The meat is a huge bonus. I'm looking forward to my share of the free-range venison, even though I'm a little disappointed that there won't be any steaks this year. Steak recipes are so good and easy.
Red squirrels bedeviled me the entire weekend, chittering like madmen, crashing around unseen and deerlike in the fallen leaves, and occasionally trying to climb one of the trees my stand was in. At one point I stared down a squirrel that was perched an arm's length away inside my stand; he left, but I couldn't read those black eyes well enough to gauge his emotional reaction.

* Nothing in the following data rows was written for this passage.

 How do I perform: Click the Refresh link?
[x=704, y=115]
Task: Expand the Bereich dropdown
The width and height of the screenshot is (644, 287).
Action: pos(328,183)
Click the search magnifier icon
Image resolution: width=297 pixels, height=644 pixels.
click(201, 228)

So much of deer hunting is about hearing, which is great because I think that's probably my one sense that's better than average. (I have excellent hearing, but some issues in determining the direction of sounds.) I could hear everything from my stand, so I spent some of the downtime reading The Disposessed.

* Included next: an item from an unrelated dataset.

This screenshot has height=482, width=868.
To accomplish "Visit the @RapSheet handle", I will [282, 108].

(I finished the book today, and I liked it, even though it sometimes reminded me of Heinlein's Stranger in a Strange Land. Which I detested, if you can grok such a thing.)
I saw two deer: the first was a doe, and it crossed the deer path at the far end of my line of sight so quickly that I couldn't get a bead on it in time.

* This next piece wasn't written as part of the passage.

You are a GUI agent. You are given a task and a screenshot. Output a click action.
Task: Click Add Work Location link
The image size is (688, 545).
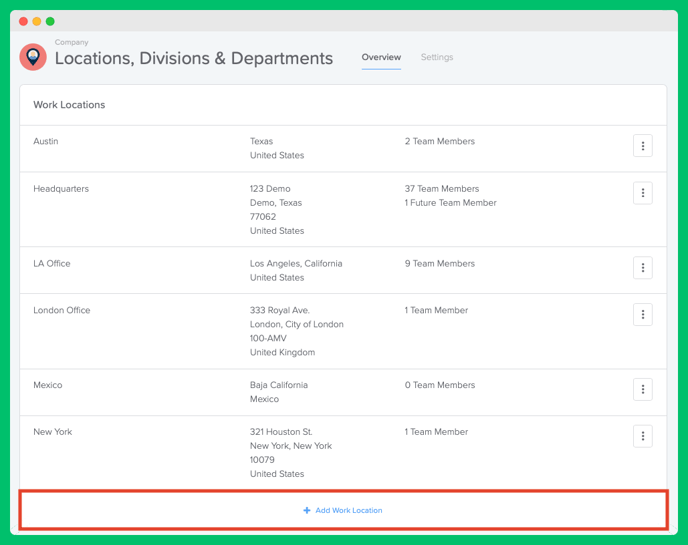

The other sighting occurred 15 minutes before I was going to leave my stand for the day. I initially mistook the second deer for a particularly aggravating squirrel — I had some angry thoughts about squirrels as I looked up from my book — but the sounds turned out to be coming from another doe, ascending from a nearby swamp behind some trees. It was coming almost straight towards me, and I took my first shot then because I was worried it would turn left at the fork in the deer trail and obscure itself behind a bunch of trees.
Historians generally agree that this first shot was entirely ineffectual.
Except in one respect: the deer, apparently in possession of the seldom-seen "runs towards loud noises" gene, panicked and turned right at the fork. This brought it even closer to my stand, about 30 feet away I think, and I downed it immediately with a second shot to the torso. I'll put up a picture when I get one.
(When he saw where the deer had ended up, Matt opined that I could have just as easily knocked it out by throwing my gun at it.)
Since I'd seen two demonstrations earlier, I gutted the big doe myself, even though the last thing I'd gutted was a frog in ninth grade. Suffice it to say that, even with supervision from two of the other hunters, I made a huge mess of things.
Disposable gloves are awesome, but there was considerable splatter. I was in the shower as soon as we got back to the cabin.
We watched Beerfest that night at camp: the plot of that movie is held together by spit and duct tape. Maybe I'm misremembering Club Dread, but I worry that the Broken Lizard troupe is becoming the M. Night Shyamalan of comedy.
We were up very early again today (4 something), but no one shot anything this morning. I saw a blue jay (wow, does their singing suck) and a chickadee landed on my rifle very briefly. That split second was probably the highlight.
Matt and I had carpooled, so we jetted out of there at noon and I dozed on and off as he listened to the Vikes game. Judging from the radio commentary, I gather that our running back is the second incarnation of Jesus H. Christ.